ENTRIES SUPPLIED:
**********

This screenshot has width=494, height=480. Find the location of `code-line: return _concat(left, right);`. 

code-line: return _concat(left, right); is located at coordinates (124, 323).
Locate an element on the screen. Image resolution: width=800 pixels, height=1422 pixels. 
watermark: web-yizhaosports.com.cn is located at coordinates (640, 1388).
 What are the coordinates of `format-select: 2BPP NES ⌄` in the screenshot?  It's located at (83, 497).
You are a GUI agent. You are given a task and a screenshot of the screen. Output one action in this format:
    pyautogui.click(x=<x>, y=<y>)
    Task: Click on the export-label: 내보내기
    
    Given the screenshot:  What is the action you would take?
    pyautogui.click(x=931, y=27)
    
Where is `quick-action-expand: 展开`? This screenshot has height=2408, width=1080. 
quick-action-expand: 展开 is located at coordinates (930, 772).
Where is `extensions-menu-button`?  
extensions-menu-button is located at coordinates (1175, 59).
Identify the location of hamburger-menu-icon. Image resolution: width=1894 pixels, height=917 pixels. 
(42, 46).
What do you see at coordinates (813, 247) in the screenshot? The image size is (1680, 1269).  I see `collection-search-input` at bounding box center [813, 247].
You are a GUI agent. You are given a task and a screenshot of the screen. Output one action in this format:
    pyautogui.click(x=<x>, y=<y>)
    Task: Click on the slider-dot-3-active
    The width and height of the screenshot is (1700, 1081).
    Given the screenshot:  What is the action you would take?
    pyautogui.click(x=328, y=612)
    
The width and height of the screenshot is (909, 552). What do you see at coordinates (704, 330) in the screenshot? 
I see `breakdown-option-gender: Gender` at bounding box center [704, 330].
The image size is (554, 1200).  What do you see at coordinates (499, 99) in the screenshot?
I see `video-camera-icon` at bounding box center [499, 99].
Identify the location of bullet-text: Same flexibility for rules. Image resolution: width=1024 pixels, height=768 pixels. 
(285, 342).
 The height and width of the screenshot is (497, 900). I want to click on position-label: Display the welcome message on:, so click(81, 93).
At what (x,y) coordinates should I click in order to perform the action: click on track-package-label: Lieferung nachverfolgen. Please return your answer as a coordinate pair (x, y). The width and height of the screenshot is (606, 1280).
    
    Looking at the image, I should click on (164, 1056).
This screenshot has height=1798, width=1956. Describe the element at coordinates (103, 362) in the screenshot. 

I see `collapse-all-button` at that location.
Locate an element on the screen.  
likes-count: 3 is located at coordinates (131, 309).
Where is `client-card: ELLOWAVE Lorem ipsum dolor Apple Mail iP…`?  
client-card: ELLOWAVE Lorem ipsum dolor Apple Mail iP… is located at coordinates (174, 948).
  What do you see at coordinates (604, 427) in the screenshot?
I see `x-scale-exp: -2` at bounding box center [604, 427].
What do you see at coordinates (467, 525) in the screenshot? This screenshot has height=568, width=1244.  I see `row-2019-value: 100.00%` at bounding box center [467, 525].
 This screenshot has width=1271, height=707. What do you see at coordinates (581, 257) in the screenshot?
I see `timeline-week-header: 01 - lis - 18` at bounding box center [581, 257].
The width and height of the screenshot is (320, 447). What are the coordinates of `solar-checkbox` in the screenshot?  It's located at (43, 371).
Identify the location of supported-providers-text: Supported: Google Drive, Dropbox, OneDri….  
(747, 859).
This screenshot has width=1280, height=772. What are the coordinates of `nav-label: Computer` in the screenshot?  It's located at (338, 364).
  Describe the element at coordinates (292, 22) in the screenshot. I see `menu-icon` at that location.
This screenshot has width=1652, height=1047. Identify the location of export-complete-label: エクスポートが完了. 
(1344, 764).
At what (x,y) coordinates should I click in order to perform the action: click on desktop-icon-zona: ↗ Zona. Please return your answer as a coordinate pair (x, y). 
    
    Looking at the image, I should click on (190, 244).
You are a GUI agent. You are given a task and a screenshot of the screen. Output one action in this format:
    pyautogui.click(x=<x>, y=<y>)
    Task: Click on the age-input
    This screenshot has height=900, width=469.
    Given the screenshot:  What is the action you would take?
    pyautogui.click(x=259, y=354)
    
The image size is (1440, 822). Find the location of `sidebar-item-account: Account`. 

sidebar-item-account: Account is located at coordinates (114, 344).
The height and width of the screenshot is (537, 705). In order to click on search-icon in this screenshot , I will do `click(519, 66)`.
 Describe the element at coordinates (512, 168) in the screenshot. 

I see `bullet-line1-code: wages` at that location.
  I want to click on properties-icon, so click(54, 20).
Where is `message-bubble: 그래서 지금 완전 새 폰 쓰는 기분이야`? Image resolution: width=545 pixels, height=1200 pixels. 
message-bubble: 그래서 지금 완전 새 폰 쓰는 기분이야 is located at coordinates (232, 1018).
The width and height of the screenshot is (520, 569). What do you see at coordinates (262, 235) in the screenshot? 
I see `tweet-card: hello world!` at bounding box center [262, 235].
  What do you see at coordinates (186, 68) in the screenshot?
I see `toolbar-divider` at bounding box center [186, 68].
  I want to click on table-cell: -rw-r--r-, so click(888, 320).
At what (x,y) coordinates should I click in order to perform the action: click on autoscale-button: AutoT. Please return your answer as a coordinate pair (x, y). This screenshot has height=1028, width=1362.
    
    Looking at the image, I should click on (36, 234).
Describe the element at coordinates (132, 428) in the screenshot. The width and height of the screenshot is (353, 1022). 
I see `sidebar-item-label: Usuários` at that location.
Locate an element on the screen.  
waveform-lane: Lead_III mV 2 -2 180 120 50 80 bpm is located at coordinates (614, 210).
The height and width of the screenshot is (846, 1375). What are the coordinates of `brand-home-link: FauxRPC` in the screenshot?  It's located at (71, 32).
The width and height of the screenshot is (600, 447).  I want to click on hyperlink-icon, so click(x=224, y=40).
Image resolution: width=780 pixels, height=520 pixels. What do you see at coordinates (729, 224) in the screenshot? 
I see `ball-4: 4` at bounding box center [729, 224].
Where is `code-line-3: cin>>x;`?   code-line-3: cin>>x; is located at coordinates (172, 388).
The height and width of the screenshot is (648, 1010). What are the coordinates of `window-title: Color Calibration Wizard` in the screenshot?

**********

YOUR TASK: Convert all the rows above into a numbered list with one line per item, omitting any blank lines.

ANSWER:
1. This screenshot has width=494, height=480. Find the location of `code-line: return _concat(left, right);`. 
2. code-line: return _concat(left, right); is located at coordinates (124, 323).
3. Locate an element on the screen. Image resolution: width=800 pixels, height=1422 pixels. 
4. watermark: web-yizhaosports.com.cn is located at coordinates (640, 1388).
5.  What are the coordinates of `format-select: 2BPP NES ⌄` in the screenshot?  It's located at (83, 497).
6. You are a GUI agent. You are given a task and a screenshot of the screen. Output one action in this format:
7.     pyautogui.click(x=<x>, y=<y>)
8.     Task: Click on the export-label: 내보내기
9.     Given the screenshot:  What is the action you would take?
10.     pyautogui.click(x=931, y=27)
11. Where is `quick-action-expand: 展开`? This screenshot has height=2408, width=1080. 
12. quick-action-expand: 展开 is located at coordinates (930, 772).
13. Where is `extensions-menu-button`?  
14. extensions-menu-button is located at coordinates (1175, 59).
15. Identify the location of hamburger-menu-icon. Image resolution: width=1894 pixels, height=917 pixels. 
16. (42, 46).
17. What do you see at coordinates (813, 247) in the screenshot? The image size is (1680, 1269).  I see `collection-search-input` at bounding box center [813, 247].
18. You are a GUI agent. You are given a task and a screenshot of the screen. Output one action in this format:
19.     pyautogui.click(x=<x>, y=<y>)
20.     Task: Click on the slider-dot-3-active
21.     The width and height of the screenshot is (1700, 1081).
22.     Given the screenshot:  What is the action you would take?
23.     pyautogui.click(x=328, y=612)
24. The width and height of the screenshot is (909, 552). What do you see at coordinates (704, 330) in the screenshot? 
25. I see `breakdown-option-gender: Gender` at bounding box center [704, 330].
26. The image size is (554, 1200).  What do you see at coordinates (499, 99) in the screenshot?
27. I see `video-camera-icon` at bounding box center [499, 99].
28. Identify the location of bullet-text: Same flexibility for rules. Image resolution: width=1024 pixels, height=768 pixels. 
29. (285, 342).
30.  The height and width of the screenshot is (497, 900). I want to click on position-label: Display the welcome message on:, so click(81, 93).
31. At what (x,y) coordinates should I click in order to perform the action: click on track-package-label: Lieferung nachverfolgen. Please return your answer as a coordinate pair (x, y). The width and height of the screenshot is (606, 1280).
32.     Looking at the image, I should click on (164, 1056).
33. This screenshot has height=1798, width=1956. Describe the element at coordinates (103, 362) in the screenshot. 
34. I see `collapse-all-button` at that location.
35. Locate an element on the screen.  
36. likes-count: 3 is located at coordinates (131, 309).
37. Where is `client-card: ELLOWAVE Lorem ipsum dolor Apple Mail iP…`?  
38. client-card: ELLOWAVE Lorem ipsum dolor Apple Mail iP… is located at coordinates (174, 948).
39.   What do you see at coordinates (604, 427) in the screenshot?
40. I see `x-scale-exp: -2` at bounding box center [604, 427].
41. What do you see at coordinates (467, 525) in the screenshot? This screenshot has height=568, width=1244.  I see `row-2019-value: 100.00%` at bounding box center [467, 525].
42.  This screenshot has width=1271, height=707. What do you see at coordinates (581, 257) in the screenshot?
43. I see `timeline-week-header: 01 - lis - 18` at bounding box center [581, 257].
44. The width and height of the screenshot is (320, 447). What are the coordinates of `solar-checkbox` in the screenshot?  It's located at (43, 371).
45. Identify the location of supported-providers-text: Supported: Google Drive, Dropbox, OneDri….  
46. (747, 859).
47. This screenshot has width=1280, height=772. What are the coordinates of `nav-label: Computer` in the screenshot?  It's located at (338, 364).
48.   Describe the element at coordinates (292, 22) in the screenshot. I see `menu-icon` at that location.
49. This screenshot has width=1652, height=1047. Identify the location of export-complete-label: エクスポートが完了. 
50. (1344, 764).
51. At what (x,y) coordinates should I click in order to perform the action: click on desktop-icon-zona: ↗ Zona. Please return your answer as a coordinate pair (x, y). 
52.     Looking at the image, I should click on (190, 244).
53. You are a GUI agent. You are given a task and a screenshot of the screen. Output one action in this format:
54.     pyautogui.click(x=<x>, y=<y>)
55.     Task: Click on the age-input
56.     This screenshot has height=900, width=469.
57.     Given the screenshot:  What is the action you would take?
58.     pyautogui.click(x=259, y=354)
59. The image size is (1440, 822). Find the location of `sidebar-item-account: Account`. 
60. sidebar-item-account: Account is located at coordinates (114, 344).
61. The height and width of the screenshot is (537, 705). In order to click on search-icon in this screenshot , I will do `click(519, 66)`.
62.  Describe the element at coordinates (512, 168) in the screenshot. 
63. I see `bullet-line1-code: wages` at that location.
64.   I want to click on properties-icon, so click(54, 20).
65. Where is `message-bubble: 그래서 지금 완전 새 폰 쓰는 기분이야`? Image resolution: width=545 pixels, height=1200 pixels. 
66. message-bubble: 그래서 지금 완전 새 폰 쓰는 기분이야 is located at coordinates (232, 1018).
67. The width and height of the screenshot is (520, 569). What do you see at coordinates (262, 235) in the screenshot? 
68. I see `tweet-card: hello world!` at bounding box center [262, 235].
69.   What do you see at coordinates (186, 68) in the screenshot?
70. I see `toolbar-divider` at bounding box center [186, 68].
71.   I want to click on table-cell: -rw-r--r-, so click(888, 320).
72. At what (x,y) coordinates should I click in order to perform the action: click on autoscale-button: AutoT. Please return your answer as a coordinate pair (x, y). This screenshot has height=1028, width=1362.
73.     Looking at the image, I should click on (36, 234).
74. Describe the element at coordinates (132, 428) in the screenshot. The width and height of the screenshot is (353, 1022). 
75. I see `sidebar-item-label: Usuários` at that location.
76. Locate an element on the screen.  
77. waveform-lane: Lead_III mV 2 -2 180 120 50 80 bpm is located at coordinates (614, 210).
78. The height and width of the screenshot is (846, 1375). What are the coordinates of `brand-home-link: FauxRPC` in the screenshot?  It's located at (71, 32).
79. The width and height of the screenshot is (600, 447).  I want to click on hyperlink-icon, so click(x=224, y=40).
80. Image resolution: width=780 pixels, height=520 pixels. What do you see at coordinates (729, 224) in the screenshot? 
81. I see `ball-4: 4` at bounding box center [729, 224].
82. Where is `code-line-3: cin>>x;`?   code-line-3: cin>>x; is located at coordinates (172, 388).
83. The height and width of the screenshot is (648, 1010). What are the coordinates of `window-title: Color Calibration Wizard` in the screenshot?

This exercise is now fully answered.